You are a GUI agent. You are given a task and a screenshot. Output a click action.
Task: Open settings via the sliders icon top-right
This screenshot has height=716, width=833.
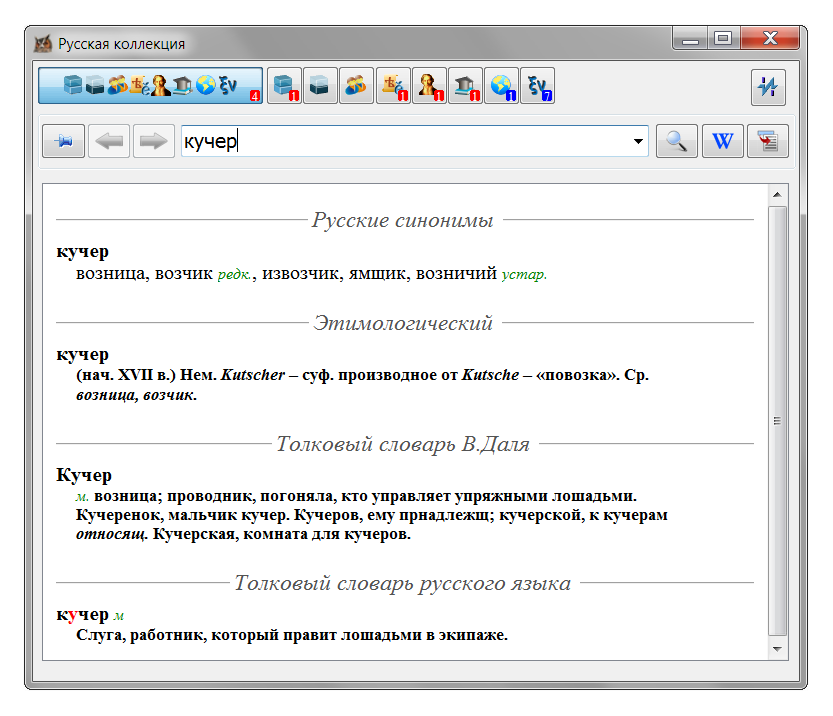pos(768,86)
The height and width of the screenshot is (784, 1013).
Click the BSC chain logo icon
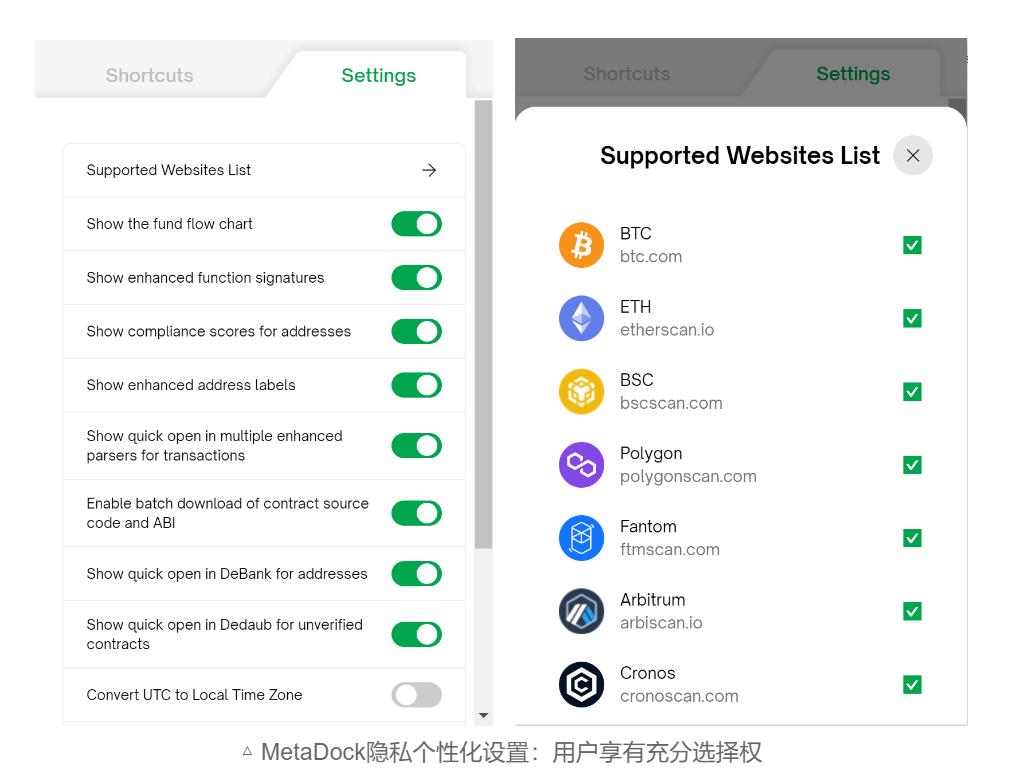(x=581, y=391)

--- Exercise requirements ---
Reproduce every line of the data above, requests included, and shift each coordinate in the answers by adding 82 to it. Omit the pictures.

--- Result ---
You are a GUI agent. You are given a task and a screenshot. Output a click action.
Task: Open settings via the sliders icon top-right
This screenshot has height=716, width=833.
pos(850,168)
The height and width of the screenshot is (784, 1013).
Click the BSC chain logo icon
(x=663, y=473)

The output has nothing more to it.